=== Assigned task ===
When the line containing "Where should I click to: Click the Filters" appears in the data below, begin copying there and stop only after the line containing "This screenshot has height=630, width=1428.".

[Collected data]
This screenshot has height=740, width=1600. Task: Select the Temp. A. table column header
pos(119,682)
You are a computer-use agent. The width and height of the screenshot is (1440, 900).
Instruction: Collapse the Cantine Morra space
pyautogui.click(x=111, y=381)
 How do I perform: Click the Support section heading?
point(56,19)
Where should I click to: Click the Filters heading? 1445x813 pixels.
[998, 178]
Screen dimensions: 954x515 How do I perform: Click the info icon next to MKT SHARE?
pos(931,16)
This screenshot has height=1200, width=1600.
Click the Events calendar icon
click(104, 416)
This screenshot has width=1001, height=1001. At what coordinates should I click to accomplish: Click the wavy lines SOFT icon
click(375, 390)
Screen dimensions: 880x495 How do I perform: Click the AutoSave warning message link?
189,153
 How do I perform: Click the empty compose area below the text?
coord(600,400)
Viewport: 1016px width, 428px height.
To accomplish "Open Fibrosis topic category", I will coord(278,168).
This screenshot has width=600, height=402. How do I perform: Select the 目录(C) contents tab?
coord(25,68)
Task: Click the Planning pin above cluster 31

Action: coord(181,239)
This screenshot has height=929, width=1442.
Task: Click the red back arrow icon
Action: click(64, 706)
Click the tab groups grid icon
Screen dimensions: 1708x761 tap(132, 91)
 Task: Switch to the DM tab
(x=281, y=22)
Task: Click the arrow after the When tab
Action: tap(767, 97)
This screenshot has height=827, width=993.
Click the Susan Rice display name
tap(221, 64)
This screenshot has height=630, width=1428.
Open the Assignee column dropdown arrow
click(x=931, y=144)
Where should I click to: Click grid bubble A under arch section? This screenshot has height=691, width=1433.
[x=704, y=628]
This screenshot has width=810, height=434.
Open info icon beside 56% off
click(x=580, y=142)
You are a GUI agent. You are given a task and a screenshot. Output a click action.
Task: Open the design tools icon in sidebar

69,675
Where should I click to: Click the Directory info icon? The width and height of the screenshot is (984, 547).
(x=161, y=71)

=== Solution ===
Where should I click to: Click the Filters heading? 1445x813 pixels.
[998, 178]
Screen dimensions: 954x515 How do I perform: Click the info icon next to MKT SHARE?
pos(931,16)
This screenshot has height=1200, width=1600.
Click the Events calendar icon
click(104, 416)
This screenshot has width=1001, height=1001. At what coordinates should I click to accomplish: Click the wavy lines SOFT icon
click(375, 390)
Screen dimensions: 880x495 How do I perform: Click the AutoSave warning message link?
189,153
 How do I perform: Click the empty compose area below the text?
coord(600,400)
Viewport: 1016px width, 428px height.
To accomplish "Open Fibrosis topic category", I will coord(278,168).
This screenshot has width=600, height=402. How do I perform: Select the 目录(C) contents tab?
coord(25,68)
Task: Click the Planning pin above cluster 31

Action: coord(181,239)
This screenshot has height=929, width=1442.
Task: Click the red back arrow icon
Action: click(64, 706)
Click the tab groups grid icon
Screen dimensions: 1708x761 tap(132, 91)
 Task: Switch to the DM tab
(x=281, y=22)
Task: Click the arrow after the When tab
Action: tap(767, 97)
This screenshot has height=827, width=993.
Click the Susan Rice display name
tap(221, 64)
This screenshot has height=630, width=1428.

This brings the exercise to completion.